▸ Trecho do documento
□ □ □

Solange Amado
Havia sempre uma colcha de retalhos cobrindo a cama. Dizer
isso é pouco. Todo o casebre era uma colcha de retalhos. Nada combinava com
nada. Os móveis velhos da minha casa iam sempre parar lá. As cadeiras tinham
todas as cores e feitios. A sala se
confundia com o quarto e com a cozinha.
E o banheiro era do lado de fora. Um buraco no chão, que eu, muito
pequena, tinha medo de cair dentro. Sem stress. Tinha sempre um penico separado
pra mim. Porque eu era visitante frequente.
Pela vida afora fiquei viciada naquela decoração desgovernada
de cores e estilos. Não era uma bagunça. Tudo muito limpo, arrumado, dobrado.
As coisas respeitando as pessoas e vice-versa. Paninhos de crochê refugados da
minha casa ocupavam lugar de honra no fogão e na mesa minúscula, onde tinha
sempre uma vasilha com biscoitinhos feitos por aquela vovó mãos de fada.

□ □ □

▸ Conjunto de exercícios
**a.** Reproduza, do relato sobre o casebre, o trecho que vai de "Solange Amado" até "mãos de fada.".
**b.** Segundo o relato sobre o casebre, onde ficava o banheiro?

□ □ □

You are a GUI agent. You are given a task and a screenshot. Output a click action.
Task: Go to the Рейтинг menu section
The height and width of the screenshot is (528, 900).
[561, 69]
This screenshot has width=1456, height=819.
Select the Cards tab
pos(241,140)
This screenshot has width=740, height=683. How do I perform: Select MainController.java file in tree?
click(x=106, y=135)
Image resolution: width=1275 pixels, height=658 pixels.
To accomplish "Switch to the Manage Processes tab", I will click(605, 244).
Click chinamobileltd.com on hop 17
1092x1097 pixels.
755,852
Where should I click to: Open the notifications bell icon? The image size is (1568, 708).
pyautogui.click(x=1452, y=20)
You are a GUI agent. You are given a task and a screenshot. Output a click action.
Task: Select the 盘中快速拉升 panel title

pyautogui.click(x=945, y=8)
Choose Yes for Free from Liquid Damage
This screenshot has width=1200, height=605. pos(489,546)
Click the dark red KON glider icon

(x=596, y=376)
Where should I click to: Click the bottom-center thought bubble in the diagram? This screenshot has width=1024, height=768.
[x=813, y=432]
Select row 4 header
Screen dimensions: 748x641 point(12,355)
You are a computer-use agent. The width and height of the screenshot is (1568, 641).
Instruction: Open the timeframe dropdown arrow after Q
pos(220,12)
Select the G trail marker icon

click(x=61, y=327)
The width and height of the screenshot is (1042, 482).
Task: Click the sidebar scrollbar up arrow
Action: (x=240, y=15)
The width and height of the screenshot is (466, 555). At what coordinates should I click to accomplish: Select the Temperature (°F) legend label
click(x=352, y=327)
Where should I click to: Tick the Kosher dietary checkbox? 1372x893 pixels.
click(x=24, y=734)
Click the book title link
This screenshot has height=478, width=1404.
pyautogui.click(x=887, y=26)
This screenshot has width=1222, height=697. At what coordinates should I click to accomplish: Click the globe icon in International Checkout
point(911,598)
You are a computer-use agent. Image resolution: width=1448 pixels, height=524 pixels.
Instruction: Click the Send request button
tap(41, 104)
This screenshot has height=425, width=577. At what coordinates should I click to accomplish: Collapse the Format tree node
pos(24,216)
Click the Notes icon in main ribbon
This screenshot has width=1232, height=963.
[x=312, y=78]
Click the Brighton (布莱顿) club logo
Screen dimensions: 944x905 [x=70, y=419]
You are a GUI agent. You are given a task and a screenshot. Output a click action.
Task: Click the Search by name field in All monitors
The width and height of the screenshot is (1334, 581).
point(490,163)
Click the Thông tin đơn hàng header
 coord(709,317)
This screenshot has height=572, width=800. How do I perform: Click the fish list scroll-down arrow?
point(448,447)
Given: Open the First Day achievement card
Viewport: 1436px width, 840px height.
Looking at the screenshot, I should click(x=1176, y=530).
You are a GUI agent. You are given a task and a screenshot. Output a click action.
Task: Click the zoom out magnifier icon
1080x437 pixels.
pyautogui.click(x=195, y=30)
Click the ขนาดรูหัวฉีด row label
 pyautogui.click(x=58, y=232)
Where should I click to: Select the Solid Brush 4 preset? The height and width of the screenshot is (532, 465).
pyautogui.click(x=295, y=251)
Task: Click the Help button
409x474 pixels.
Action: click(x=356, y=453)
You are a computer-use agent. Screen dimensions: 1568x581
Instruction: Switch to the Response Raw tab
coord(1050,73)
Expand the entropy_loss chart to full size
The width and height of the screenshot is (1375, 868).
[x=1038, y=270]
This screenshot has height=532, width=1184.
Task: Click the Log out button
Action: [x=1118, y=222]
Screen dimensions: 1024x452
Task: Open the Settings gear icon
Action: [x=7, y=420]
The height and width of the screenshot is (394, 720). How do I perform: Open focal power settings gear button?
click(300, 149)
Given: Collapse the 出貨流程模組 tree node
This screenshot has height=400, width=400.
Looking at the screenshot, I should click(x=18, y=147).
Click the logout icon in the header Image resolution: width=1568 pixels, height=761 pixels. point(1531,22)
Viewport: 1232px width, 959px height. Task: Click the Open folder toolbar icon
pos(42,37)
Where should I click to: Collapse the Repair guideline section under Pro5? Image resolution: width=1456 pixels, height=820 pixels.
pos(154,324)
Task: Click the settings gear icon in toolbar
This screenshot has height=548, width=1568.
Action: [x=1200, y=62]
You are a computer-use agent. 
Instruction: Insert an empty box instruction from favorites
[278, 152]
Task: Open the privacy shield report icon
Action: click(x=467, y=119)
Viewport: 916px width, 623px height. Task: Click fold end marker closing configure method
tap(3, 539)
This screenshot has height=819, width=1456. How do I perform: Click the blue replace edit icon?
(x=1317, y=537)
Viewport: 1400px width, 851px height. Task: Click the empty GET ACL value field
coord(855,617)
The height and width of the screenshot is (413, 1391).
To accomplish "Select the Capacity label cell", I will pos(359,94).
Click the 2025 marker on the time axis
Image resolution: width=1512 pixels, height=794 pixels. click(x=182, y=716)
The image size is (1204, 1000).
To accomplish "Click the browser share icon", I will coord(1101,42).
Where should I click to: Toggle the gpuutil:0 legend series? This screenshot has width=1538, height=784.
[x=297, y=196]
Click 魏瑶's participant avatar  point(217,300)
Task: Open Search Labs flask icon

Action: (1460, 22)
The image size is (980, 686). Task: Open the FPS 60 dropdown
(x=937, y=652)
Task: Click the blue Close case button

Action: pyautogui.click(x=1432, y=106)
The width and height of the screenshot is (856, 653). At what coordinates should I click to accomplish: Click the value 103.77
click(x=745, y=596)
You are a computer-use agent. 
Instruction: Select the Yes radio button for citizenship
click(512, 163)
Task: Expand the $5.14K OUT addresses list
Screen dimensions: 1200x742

□ □ □

▸ Conjunto de respostas
**a.**
Solange Amado
Havia sempre uma colcha de retalhos cobrindo a cama. Dizer
isso é pouco. Todo o casebre era uma colcha de retalhos. Nada combinava com
nada. Os móveis velhos da minha casa iam sempre parar lá. As cadeiras tinham
todas as cores e feitios. A sala se
confundia com o quarto e com a cozinha.
E o banheiro era do lado de fora. Um buraco no chão, que eu, muito
pequena, tinha medo de cair dentro. Sem stress. Tinha sempre um penico separado
pra mim. Porque eu era visitante frequente.
Pela vida afora fiquei viciada naquela decoração desgovernada
de cores e estilos. Não era uma bagunça. Tudo muito limpo, arrumado, dobrado.
As coisas respeitando as pessoas e vice-versa. Paninhos de crochê refugados da
minha casa ocupavam lugar de honra no fogão e na mesa minúscula, onde tinha
sempre uma vasilha com biscoitinhos feitos por aquela vovó mãos de fada.

**b.** Do lado de fora.